_What the exercise asks_
Each line below with the word "output" needs to be copied.

[[ Data provided, beginning ]]

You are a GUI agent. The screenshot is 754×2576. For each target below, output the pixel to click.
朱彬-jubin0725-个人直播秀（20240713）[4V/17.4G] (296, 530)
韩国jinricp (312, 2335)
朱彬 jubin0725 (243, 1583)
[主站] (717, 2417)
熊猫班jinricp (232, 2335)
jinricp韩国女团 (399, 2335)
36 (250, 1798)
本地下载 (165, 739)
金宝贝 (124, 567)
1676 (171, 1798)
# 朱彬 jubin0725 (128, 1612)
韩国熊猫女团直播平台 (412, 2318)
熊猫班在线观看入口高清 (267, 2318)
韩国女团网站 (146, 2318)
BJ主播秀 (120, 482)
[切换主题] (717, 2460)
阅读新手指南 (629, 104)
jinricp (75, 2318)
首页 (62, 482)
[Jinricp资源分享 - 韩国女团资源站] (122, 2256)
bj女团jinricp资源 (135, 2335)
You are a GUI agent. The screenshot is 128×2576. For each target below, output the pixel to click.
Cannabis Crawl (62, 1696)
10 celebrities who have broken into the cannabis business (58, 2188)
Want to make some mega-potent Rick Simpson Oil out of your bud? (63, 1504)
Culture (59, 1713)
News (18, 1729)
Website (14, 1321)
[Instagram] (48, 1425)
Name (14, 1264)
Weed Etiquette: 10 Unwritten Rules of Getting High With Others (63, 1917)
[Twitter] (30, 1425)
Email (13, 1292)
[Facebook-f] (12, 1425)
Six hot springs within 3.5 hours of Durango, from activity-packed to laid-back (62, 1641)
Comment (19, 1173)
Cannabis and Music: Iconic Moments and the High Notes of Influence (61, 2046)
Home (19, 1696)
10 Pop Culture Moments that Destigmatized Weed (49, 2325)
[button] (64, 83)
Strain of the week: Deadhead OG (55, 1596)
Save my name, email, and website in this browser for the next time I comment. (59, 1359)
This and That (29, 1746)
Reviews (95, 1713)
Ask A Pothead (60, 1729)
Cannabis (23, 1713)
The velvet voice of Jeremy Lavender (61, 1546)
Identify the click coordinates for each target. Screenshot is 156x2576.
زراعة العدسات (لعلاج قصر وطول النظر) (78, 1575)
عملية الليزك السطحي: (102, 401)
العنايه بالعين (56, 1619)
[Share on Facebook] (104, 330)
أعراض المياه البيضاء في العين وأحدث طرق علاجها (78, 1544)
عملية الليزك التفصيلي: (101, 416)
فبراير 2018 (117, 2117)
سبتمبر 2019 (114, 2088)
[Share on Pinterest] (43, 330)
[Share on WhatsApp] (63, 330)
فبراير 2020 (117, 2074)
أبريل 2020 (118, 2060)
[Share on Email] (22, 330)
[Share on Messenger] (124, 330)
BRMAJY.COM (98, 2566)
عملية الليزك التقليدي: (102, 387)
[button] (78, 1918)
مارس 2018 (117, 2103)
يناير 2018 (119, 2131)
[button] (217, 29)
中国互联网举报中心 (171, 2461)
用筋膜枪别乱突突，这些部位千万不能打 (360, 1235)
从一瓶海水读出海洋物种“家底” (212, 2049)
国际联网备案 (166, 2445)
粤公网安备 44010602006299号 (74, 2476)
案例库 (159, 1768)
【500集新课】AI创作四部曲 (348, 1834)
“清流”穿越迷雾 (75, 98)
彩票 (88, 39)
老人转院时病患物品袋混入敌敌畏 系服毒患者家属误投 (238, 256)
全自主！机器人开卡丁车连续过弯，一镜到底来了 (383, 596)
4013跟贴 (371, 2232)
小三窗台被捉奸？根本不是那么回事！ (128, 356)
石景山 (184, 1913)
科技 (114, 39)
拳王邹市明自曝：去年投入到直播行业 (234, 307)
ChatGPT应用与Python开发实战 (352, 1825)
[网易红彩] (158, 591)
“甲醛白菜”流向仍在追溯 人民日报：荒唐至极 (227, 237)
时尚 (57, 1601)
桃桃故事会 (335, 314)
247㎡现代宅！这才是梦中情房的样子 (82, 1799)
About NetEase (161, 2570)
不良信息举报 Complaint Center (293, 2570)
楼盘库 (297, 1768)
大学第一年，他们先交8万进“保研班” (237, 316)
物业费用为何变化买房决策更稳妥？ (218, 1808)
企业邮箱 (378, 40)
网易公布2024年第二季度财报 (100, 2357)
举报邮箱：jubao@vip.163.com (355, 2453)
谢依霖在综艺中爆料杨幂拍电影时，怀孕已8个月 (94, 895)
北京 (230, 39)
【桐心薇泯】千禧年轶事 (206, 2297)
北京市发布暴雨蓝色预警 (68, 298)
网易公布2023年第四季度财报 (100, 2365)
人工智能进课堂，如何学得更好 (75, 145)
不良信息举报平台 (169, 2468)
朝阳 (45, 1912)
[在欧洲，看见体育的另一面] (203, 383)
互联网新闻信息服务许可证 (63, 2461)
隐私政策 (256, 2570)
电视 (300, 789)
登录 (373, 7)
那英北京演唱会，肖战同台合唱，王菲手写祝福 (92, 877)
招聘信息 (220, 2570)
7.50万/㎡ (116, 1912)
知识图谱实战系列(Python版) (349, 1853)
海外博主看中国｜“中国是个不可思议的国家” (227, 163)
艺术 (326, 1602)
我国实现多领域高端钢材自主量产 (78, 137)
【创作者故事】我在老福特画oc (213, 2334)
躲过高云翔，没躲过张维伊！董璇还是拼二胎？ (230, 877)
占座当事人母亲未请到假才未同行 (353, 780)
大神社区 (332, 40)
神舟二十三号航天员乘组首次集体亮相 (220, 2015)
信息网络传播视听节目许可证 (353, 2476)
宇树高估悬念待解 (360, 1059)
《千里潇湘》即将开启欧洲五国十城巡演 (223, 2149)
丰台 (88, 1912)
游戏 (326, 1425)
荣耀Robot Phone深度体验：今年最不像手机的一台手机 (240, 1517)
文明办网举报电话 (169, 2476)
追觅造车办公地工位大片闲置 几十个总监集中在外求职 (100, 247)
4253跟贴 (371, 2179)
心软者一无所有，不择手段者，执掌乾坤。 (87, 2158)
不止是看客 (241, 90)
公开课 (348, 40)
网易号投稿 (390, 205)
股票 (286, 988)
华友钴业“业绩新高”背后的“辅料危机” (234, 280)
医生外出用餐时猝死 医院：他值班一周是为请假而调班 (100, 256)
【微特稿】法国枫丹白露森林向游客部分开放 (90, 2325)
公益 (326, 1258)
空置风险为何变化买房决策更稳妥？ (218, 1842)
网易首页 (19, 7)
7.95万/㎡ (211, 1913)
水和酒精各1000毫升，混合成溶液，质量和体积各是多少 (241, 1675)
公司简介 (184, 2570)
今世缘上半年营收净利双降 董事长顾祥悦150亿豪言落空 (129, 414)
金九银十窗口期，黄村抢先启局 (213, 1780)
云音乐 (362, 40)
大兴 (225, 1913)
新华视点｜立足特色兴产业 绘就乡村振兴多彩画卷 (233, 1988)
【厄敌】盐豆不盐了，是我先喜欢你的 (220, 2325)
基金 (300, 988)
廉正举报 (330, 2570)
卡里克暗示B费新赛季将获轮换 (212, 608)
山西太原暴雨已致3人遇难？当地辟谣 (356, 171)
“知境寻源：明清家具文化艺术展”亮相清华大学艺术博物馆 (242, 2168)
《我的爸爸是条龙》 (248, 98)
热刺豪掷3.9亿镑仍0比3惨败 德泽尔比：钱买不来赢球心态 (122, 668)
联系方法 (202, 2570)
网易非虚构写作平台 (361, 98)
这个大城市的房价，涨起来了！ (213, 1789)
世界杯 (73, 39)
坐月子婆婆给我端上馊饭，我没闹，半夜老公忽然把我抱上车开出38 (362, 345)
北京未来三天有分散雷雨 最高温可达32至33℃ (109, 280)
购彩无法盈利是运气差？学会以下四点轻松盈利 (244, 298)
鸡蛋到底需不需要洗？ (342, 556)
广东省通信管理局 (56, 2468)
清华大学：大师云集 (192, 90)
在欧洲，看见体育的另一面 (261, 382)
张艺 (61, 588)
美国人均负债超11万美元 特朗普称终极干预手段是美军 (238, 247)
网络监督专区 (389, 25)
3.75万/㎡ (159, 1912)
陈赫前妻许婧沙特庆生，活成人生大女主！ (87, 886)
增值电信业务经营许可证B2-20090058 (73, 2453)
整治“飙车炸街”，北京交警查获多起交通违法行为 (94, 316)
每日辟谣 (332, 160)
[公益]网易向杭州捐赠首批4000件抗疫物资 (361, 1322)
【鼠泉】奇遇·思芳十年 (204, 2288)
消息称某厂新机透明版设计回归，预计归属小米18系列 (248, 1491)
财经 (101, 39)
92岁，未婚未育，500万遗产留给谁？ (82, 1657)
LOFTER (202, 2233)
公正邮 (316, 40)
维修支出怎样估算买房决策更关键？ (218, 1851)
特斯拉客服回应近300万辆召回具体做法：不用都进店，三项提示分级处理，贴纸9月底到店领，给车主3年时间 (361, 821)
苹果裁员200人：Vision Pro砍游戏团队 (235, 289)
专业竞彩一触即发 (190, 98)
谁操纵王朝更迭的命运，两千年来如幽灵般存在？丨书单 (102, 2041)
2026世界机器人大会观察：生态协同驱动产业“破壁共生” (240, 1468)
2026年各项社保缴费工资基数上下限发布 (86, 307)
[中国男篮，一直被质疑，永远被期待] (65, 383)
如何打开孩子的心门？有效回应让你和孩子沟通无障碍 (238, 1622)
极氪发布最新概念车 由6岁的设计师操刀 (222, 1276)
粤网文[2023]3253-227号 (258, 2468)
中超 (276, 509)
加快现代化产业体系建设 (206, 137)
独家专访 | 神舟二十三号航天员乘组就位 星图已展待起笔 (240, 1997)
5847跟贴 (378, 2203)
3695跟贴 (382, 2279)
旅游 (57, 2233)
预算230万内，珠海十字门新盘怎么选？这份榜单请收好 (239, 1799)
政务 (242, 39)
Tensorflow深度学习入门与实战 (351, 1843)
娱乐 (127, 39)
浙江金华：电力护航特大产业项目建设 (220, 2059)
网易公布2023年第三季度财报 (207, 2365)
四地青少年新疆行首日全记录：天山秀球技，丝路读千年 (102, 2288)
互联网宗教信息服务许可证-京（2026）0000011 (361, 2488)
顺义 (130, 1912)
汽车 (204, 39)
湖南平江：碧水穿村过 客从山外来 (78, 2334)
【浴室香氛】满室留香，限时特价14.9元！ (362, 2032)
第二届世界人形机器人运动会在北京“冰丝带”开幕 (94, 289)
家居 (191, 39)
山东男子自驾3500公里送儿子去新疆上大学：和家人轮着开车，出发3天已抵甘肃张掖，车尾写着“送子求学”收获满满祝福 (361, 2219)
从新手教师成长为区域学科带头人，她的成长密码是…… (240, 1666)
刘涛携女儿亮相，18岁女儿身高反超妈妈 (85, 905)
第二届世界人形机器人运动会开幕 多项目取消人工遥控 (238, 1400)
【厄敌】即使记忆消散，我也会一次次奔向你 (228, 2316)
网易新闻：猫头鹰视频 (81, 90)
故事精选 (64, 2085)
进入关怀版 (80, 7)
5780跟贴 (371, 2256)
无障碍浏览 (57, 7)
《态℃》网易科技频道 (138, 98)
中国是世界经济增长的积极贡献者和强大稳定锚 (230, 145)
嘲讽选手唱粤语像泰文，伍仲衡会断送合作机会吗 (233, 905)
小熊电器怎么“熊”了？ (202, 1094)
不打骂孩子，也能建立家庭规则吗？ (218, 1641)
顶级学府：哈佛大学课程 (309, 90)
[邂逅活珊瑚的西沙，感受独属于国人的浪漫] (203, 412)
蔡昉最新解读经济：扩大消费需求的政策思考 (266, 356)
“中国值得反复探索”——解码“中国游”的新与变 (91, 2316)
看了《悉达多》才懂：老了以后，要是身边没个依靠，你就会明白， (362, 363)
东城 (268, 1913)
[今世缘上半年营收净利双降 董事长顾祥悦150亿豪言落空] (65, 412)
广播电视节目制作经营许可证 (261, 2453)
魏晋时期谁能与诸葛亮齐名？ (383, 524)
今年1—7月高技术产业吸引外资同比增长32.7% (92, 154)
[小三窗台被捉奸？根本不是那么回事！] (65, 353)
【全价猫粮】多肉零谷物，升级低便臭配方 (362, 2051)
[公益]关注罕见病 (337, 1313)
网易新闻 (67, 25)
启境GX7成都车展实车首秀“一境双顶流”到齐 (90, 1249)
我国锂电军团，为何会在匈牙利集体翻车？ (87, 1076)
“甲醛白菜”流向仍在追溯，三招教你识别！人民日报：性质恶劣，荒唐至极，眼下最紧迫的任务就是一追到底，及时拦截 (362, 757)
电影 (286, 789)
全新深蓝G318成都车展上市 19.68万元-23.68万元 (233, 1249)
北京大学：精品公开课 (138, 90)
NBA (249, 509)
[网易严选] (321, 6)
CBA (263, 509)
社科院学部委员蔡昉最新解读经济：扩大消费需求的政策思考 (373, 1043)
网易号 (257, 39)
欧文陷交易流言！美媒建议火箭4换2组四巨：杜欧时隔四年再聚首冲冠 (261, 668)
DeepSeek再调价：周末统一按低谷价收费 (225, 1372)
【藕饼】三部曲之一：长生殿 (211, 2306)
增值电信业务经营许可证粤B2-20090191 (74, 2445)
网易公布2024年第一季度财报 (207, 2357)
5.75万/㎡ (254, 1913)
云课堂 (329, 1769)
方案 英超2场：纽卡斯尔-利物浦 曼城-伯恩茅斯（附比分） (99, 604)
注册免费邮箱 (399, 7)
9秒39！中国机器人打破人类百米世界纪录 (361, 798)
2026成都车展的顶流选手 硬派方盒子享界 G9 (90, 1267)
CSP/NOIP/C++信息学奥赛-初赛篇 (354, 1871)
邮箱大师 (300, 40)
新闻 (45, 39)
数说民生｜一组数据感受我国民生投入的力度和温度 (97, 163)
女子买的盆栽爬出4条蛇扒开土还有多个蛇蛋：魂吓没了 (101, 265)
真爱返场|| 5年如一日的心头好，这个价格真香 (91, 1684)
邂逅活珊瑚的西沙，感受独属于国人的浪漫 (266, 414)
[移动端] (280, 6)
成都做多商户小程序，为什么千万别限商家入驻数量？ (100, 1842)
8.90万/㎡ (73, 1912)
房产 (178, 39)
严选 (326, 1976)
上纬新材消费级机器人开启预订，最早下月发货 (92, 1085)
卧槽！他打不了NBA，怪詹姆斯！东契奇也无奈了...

[[ Data provided, end ]]

_Response area_
You are a GUI agent. The screenshot is 754×2576. For each target below, output the pixel to click.
You are a GUI agent. The screenshot is 128×2576. For each target below, output the pixel to click.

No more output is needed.